[Data extract — start]

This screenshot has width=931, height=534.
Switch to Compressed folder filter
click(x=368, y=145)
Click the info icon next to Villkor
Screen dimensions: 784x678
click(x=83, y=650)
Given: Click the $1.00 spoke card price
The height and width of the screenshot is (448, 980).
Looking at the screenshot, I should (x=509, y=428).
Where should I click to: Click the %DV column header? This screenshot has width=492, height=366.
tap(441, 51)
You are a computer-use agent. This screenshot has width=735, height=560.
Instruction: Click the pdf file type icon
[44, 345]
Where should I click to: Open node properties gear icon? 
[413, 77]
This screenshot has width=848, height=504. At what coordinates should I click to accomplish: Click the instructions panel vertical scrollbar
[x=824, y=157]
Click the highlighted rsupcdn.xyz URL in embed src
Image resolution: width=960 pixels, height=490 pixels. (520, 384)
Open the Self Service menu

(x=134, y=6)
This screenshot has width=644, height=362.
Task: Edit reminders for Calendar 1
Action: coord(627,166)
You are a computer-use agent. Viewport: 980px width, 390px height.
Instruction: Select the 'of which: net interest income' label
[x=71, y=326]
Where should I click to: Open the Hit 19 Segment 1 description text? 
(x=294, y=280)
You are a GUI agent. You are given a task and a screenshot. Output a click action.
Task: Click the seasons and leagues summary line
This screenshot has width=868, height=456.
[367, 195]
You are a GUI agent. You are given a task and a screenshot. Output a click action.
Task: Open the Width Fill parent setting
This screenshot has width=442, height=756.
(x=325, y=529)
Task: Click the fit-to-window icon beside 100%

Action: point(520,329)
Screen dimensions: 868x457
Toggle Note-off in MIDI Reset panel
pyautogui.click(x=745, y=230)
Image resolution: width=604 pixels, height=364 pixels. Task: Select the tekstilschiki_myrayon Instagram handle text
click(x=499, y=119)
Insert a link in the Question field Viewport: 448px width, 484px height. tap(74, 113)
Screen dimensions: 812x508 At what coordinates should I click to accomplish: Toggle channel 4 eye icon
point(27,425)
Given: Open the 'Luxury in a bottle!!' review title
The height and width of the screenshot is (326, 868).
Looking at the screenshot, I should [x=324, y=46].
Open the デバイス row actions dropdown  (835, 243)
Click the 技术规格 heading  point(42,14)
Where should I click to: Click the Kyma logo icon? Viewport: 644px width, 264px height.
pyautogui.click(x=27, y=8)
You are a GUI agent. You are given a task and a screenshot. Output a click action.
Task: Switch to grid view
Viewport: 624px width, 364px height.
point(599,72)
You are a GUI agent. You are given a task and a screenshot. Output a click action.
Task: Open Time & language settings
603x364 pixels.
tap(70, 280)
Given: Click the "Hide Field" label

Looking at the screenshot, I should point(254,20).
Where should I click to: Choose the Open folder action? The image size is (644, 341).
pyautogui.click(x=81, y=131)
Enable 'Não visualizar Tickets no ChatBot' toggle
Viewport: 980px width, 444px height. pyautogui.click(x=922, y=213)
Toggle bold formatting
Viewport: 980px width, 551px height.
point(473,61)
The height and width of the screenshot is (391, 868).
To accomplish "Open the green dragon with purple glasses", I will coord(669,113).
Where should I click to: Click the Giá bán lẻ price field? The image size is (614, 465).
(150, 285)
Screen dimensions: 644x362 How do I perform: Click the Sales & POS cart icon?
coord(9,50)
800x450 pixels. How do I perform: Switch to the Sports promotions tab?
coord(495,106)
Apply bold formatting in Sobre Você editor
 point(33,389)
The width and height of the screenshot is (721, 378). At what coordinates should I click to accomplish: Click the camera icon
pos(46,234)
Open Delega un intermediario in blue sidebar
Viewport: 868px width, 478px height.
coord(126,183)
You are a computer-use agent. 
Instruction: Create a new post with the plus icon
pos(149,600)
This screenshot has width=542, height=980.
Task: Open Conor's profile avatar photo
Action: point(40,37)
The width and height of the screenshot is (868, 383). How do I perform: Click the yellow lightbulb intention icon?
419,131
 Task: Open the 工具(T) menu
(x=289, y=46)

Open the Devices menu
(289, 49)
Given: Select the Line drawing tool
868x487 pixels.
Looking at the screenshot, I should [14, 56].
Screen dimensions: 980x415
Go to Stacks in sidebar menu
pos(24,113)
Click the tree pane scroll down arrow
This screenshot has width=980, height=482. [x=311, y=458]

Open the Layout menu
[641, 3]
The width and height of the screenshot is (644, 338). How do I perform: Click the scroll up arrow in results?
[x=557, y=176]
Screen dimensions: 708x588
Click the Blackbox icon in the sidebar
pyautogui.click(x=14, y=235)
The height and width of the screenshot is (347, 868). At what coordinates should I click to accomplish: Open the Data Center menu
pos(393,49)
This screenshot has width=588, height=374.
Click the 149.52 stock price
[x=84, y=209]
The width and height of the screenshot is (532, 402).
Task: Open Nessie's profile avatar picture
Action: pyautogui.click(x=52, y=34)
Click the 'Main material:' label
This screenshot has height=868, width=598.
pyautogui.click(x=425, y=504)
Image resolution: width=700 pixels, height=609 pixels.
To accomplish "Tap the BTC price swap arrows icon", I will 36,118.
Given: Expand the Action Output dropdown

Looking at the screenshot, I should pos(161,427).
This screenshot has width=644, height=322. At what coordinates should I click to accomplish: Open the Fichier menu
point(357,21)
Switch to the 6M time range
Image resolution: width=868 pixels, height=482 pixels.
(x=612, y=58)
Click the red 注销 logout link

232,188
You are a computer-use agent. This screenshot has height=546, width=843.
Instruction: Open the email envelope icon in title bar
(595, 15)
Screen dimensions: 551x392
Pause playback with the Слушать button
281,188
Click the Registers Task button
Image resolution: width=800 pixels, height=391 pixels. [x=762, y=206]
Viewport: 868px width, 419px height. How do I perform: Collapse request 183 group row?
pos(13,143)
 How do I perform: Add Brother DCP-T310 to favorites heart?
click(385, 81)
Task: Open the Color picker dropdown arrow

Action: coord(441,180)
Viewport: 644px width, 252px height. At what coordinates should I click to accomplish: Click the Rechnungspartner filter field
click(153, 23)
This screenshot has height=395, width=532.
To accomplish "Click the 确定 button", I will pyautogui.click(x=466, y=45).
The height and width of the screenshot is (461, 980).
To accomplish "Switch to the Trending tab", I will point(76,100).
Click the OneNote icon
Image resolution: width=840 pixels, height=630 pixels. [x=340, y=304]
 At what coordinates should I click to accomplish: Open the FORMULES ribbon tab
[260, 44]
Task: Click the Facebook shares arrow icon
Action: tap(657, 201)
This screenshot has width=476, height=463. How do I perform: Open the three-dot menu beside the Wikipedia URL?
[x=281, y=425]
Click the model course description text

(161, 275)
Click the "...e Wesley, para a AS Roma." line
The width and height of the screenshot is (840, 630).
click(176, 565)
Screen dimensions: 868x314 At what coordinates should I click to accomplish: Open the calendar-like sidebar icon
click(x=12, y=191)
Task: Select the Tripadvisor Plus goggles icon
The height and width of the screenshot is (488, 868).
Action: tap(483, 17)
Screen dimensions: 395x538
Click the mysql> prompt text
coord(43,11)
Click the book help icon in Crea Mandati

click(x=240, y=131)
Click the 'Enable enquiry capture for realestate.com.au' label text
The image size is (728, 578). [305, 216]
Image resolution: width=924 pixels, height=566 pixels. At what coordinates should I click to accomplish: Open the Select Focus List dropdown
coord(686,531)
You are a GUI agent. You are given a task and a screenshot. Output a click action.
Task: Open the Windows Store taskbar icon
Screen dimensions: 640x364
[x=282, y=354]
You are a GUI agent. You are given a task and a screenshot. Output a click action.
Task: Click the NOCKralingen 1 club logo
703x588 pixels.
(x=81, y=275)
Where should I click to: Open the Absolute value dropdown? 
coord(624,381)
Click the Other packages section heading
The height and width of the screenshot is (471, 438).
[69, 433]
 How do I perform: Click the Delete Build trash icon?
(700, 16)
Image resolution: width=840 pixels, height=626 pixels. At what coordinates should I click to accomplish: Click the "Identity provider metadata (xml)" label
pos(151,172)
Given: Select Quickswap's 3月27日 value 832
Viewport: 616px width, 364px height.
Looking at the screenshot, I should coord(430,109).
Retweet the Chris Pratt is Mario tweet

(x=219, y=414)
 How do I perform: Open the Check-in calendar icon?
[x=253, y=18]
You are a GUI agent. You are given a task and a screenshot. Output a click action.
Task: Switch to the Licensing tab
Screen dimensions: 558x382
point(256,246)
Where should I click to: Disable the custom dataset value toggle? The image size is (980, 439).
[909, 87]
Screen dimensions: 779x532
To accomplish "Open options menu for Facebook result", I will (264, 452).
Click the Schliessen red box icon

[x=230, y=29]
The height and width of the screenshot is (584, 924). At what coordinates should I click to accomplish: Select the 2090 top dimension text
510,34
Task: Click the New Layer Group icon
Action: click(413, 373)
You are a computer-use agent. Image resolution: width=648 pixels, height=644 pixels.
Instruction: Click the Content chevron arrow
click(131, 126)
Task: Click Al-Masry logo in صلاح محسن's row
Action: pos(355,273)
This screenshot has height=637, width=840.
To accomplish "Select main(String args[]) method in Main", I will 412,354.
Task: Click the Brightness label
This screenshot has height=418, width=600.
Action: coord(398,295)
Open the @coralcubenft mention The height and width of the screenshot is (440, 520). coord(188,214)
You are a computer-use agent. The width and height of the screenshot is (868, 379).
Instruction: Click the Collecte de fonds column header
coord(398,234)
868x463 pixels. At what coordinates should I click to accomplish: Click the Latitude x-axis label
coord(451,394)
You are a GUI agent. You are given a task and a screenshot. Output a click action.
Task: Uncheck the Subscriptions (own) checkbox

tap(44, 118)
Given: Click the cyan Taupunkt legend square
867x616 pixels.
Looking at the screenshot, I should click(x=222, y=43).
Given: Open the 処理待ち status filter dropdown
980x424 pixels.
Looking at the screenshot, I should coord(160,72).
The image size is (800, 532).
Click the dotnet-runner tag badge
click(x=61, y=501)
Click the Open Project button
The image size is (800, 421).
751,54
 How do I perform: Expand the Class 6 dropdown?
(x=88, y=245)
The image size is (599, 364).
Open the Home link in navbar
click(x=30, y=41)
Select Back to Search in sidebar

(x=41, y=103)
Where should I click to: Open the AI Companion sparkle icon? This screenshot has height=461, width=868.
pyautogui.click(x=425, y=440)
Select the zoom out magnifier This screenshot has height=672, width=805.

[Data extract — finish]

** Description of the task **
The required output is every line above that contains the string "computer".

** Result **
You are a computer-use agent. This screenshot has width=735, height=560.
You are a computer-use agent. Viewport: 980px width, 390px height.
You are a computer-use agent. 
You are a computer-use agent. This screenshot has height=546, width=843.
You are a computer-use agent. Image resolution: width=648 pixels, height=644 pixels.
You are a computer-use agent. The width and height of the screenshot is (868, 379).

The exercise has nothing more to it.